Saved data entries
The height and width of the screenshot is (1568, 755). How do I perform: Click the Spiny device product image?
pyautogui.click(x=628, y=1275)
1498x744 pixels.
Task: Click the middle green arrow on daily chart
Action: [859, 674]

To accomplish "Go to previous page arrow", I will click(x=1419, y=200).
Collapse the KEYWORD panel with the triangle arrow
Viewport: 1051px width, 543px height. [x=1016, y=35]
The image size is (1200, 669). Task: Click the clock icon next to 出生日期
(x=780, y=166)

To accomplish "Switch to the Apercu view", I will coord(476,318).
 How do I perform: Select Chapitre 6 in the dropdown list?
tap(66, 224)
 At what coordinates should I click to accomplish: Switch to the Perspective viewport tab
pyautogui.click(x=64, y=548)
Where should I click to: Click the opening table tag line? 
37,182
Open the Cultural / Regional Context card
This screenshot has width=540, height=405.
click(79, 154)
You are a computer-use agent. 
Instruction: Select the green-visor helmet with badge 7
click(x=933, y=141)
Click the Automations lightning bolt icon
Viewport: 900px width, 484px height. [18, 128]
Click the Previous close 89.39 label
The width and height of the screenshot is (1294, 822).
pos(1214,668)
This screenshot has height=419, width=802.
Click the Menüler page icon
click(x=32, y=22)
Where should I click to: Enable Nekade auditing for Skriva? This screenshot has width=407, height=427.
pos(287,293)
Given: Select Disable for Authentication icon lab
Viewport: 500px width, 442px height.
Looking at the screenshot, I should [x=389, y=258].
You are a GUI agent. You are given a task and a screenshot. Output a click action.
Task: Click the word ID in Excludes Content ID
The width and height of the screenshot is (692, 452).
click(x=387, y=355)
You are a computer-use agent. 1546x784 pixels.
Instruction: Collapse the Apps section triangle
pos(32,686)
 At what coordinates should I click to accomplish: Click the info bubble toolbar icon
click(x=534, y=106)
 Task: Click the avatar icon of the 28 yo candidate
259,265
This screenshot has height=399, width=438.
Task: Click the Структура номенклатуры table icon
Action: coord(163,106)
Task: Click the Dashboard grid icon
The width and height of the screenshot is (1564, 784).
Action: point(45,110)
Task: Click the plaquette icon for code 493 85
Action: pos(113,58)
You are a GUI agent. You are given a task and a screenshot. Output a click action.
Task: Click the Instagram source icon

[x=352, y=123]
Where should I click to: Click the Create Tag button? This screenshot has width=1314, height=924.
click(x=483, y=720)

◆ **Problem to work on**
Write out the entries above word for word.

◆ **Answer for this exercise**
The height and width of the screenshot is (1568, 755). How do I perform: Click the Spiny device product image?
pyautogui.click(x=628, y=1275)
1498x744 pixels.
Task: Click the middle green arrow on daily chart
Action: [859, 674]

To accomplish "Go to previous page arrow", I will click(x=1419, y=200).
Collapse the KEYWORD panel with the triangle arrow
Viewport: 1051px width, 543px height. [x=1016, y=35]
The image size is (1200, 669). Task: Click the clock icon next to 出生日期
(x=780, y=166)

To accomplish "Switch to the Apercu view", I will coord(476,318).
 How do I perform: Select Chapitre 6 in the dropdown list?
tap(66, 224)
 At what coordinates should I click to accomplish: Switch to the Perspective viewport tab
pyautogui.click(x=64, y=548)
Where should I click to: Click the opening table tag line? 
37,182
Open the Cultural / Regional Context card
This screenshot has width=540, height=405.
click(79, 154)
You are a computer-use agent. 
Instruction: Select the green-visor helmet with badge 7
click(x=933, y=141)
Click the Automations lightning bolt icon
Viewport: 900px width, 484px height. [18, 128]
Click the Previous close 89.39 label
The width and height of the screenshot is (1294, 822).
pos(1214,668)
This screenshot has height=419, width=802.
Click the Menüler page icon
click(x=32, y=22)
Where should I click to: Enable Nekade auditing for Skriva? This screenshot has width=407, height=427.
pos(287,293)
Given: Select Disable for Authentication icon lab
Viewport: 500px width, 442px height.
Looking at the screenshot, I should [x=389, y=258].
You are a GUI agent. You are given a task and a screenshot. Output a click action.
Task: Click the word ID in Excludes Content ID
The width and height of the screenshot is (692, 452).
click(x=387, y=355)
You are a computer-use agent. 1546x784 pixels.
Instruction: Collapse the Apps section triangle
pos(32,686)
 At what coordinates should I click to accomplish: Click the info bubble toolbar icon
click(x=534, y=106)
 Task: Click the avatar icon of the 28 yo candidate
259,265
This screenshot has height=399, width=438.
Task: Click the Структура номенклатуры table icon
Action: coord(163,106)
Task: Click the Dashboard grid icon
The width and height of the screenshot is (1564, 784).
Action: point(45,110)
Task: Click the plaquette icon for code 493 85
Action: pos(113,58)
You are a GUI agent. You are given a task and a screenshot. Output a click action.
Task: Click the Instagram source icon

[x=352, y=123]
Where should I click to: Click the Create Tag button? This screenshot has width=1314, height=924.
click(x=483, y=720)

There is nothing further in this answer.